Perl has the -i switch, so does sed and Ruby

sed -i.bak -n '/SomeRegex/p' file

ruby -i.bak -ne 'print if /SomeRegex/' file

But note that all it ever does is creating "temp" files at the back end which you think you don't see, that's all.

Other ways, besides grep

awk

awk '/someRegex/' file > t && mv t file

bash

while read -r line;do case "$line" in *someregex*) echo "$line";;esac;done <file > t && mv t file

OTHER TIPS

sponge (in moreutils package in Debian/Ubuntu) reads input till EOF and writes it into file, so you can grep file and write it back to itself.

Like this:

grep 'pattern' file | sponge file

In general, this can't be done. But Perl has the -i switch:

perl -i -ne 'print if /SomeRegEx/' myfile.txt

Writing -i.bak will cause the original to be saved in myfile.txt.bak.

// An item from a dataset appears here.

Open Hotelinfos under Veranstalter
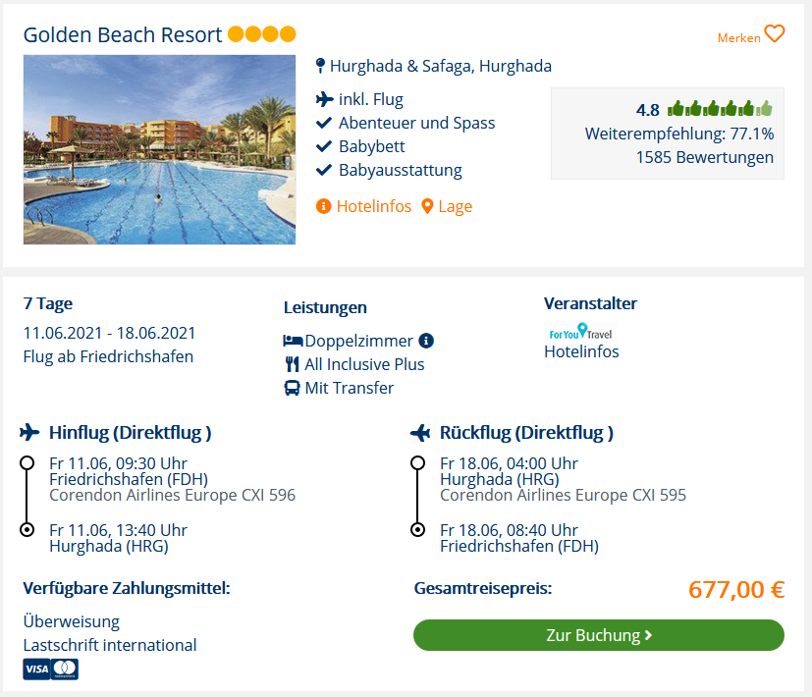Image resolution: width=812 pixels, height=697 pixels. [581, 351]
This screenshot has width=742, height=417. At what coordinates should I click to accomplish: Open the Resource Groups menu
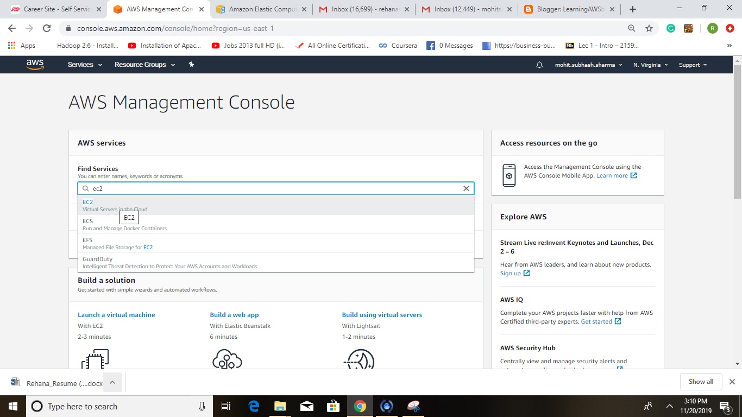pyautogui.click(x=140, y=65)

(Of course internally, Perl just does basically what you're already doing -- there's no special magic involved.)

No, in general it can't be done in Unix like this. You can only create/truncate (with >) or append to a file (with >>). Once truncated, the old contents would be lost.

To edit file in-place using vim-way, try:

$ ex -s +'%!grep foo' -cxa myfile.txt

Alternatively use sed or gawk.

Store in a variable and then assign it to the original file:

A=$(cat aux.log | grep 'Something') && echo "${A}" > aux.log

Take a look at my slides "Field Guide To the Perl Command-Line Options" at http://petdance.com/perl/command-line-options.pdf for more ideas on what you can do in place with Perl.

Most installations of sed can do in-place editing, check the man page, you probably want the -i flag.